§ **Work task**
Work through the entries below and show every line in which "agent" is found.

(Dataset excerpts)
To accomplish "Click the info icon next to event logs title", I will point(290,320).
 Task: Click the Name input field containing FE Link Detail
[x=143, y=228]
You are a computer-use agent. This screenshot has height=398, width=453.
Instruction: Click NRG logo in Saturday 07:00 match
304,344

--

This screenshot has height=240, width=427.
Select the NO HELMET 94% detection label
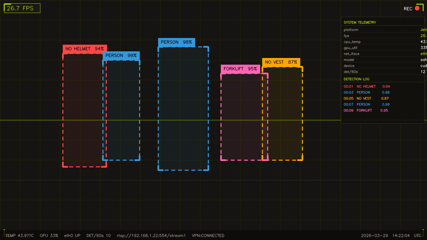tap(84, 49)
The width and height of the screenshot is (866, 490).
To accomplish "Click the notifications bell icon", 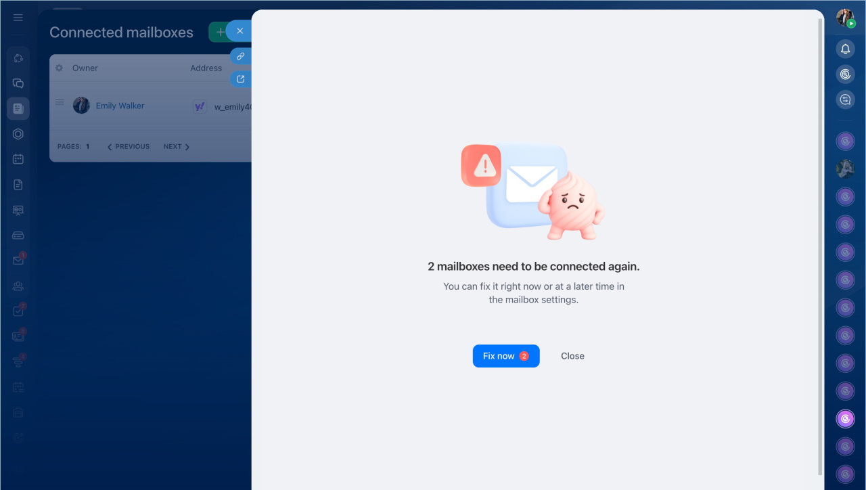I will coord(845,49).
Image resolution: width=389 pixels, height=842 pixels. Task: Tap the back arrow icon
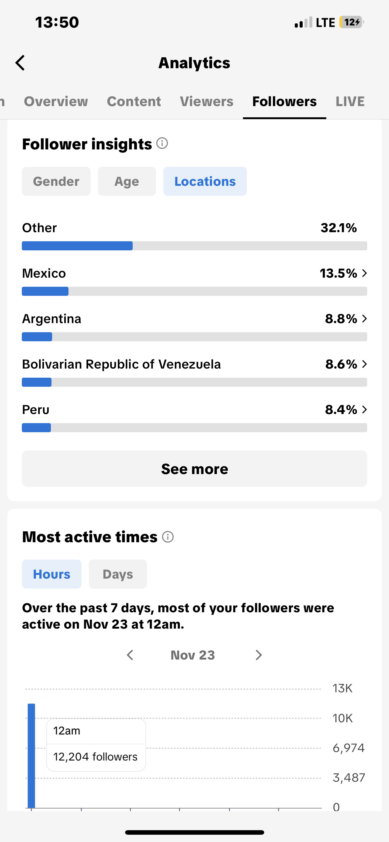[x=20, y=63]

---

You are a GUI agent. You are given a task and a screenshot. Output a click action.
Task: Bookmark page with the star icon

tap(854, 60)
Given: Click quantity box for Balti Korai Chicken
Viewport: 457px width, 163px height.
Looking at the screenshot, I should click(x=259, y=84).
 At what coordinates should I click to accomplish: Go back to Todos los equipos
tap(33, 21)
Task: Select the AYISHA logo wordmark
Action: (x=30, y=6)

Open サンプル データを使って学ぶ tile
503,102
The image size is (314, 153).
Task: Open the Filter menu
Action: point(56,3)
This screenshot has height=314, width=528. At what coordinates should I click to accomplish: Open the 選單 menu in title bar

§ **Reply**
You are a computer-use agent. This screenshot has height=398, width=453.
You are a GUI agent. You are given a task and a screenshot. Output a click action.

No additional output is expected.